Available data —
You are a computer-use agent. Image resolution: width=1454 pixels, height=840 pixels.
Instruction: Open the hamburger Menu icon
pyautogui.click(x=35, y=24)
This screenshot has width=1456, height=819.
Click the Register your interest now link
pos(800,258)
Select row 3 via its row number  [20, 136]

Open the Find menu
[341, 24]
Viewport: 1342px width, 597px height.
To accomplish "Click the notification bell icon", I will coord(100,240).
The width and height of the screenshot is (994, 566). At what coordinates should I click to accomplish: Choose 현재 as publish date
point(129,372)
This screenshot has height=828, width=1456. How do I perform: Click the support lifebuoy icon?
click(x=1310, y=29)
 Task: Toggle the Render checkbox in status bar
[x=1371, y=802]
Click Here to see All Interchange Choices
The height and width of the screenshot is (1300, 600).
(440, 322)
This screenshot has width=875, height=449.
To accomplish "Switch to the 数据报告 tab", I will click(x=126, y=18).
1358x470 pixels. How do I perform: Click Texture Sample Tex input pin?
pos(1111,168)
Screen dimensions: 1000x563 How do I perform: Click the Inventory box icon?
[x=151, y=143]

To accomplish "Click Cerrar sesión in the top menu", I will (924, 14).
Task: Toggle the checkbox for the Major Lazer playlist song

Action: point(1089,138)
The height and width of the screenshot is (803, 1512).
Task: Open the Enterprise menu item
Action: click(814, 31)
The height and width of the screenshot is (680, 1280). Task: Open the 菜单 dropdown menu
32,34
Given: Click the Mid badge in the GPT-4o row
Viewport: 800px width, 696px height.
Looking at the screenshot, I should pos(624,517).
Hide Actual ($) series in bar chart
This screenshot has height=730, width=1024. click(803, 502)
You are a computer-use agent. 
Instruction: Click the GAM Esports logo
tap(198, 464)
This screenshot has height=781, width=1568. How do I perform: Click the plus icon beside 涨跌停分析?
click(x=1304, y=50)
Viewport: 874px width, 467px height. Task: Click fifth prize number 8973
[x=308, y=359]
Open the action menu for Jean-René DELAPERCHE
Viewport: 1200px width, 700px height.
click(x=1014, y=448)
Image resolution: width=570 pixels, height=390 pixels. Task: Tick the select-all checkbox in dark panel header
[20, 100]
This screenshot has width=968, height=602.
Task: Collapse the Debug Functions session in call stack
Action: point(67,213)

Exercise aim — Copy out the records above word for word.

Written response —
You are a computer-use agent. Image resolution: width=1454 pixels, height=840 pixels.
Instruction: Open the hamburger Menu icon
pyautogui.click(x=35, y=24)
This screenshot has width=1456, height=819.
Click the Register your interest now link
pos(800,258)
Select row 3 via its row number  [20, 136]

Open the Find menu
[341, 24]
Viewport: 1342px width, 597px height.
To accomplish "Click the notification bell icon", I will coord(100,240).
The width and height of the screenshot is (994, 566). At what coordinates should I click to accomplish: Choose 현재 as publish date
point(129,372)
This screenshot has height=828, width=1456. How do I perform: Click the support lifebuoy icon?
click(x=1310, y=29)
 Task: Toggle the Render checkbox in status bar
[x=1371, y=802]
Click Here to see All Interchange Choices
The height and width of the screenshot is (1300, 600).
(440, 322)
This screenshot has width=875, height=449.
To accomplish "Switch to the 数据报告 tab", I will click(x=126, y=18).
1358x470 pixels. How do I perform: Click Texture Sample Tex input pin?
pos(1111,168)
Screen dimensions: 1000x563 How do I perform: Click the Inventory box icon?
[x=151, y=143]

To accomplish "Click Cerrar sesión in the top menu", I will (924, 14).
Task: Toggle the checkbox for the Major Lazer playlist song

Action: point(1089,138)
The height and width of the screenshot is (803, 1512).
Task: Open the Enterprise menu item
Action: click(814, 31)
The height and width of the screenshot is (680, 1280). Task: Open the 菜单 dropdown menu
32,34
Given: Click the Mid badge in the GPT-4o row
Viewport: 800px width, 696px height.
Looking at the screenshot, I should pos(624,517).
Hide Actual ($) series in bar chart
This screenshot has height=730, width=1024. click(803, 502)
You are a computer-use agent. 
Instruction: Click the GAM Esports logo
tap(198, 464)
This screenshot has height=781, width=1568. How do I perform: Click the plus icon beside 涨跌停分析?
click(x=1304, y=50)
Viewport: 874px width, 467px height. Task: Click fifth prize number 8973
[x=308, y=359]
Open the action menu for Jean-René DELAPERCHE
Viewport: 1200px width, 700px height.
click(x=1014, y=448)
Image resolution: width=570 pixels, height=390 pixels. Task: Tick the select-all checkbox in dark panel header
[20, 100]
This screenshot has width=968, height=602.
Task: Collapse the Debug Functions session in call stack
Action: point(67,213)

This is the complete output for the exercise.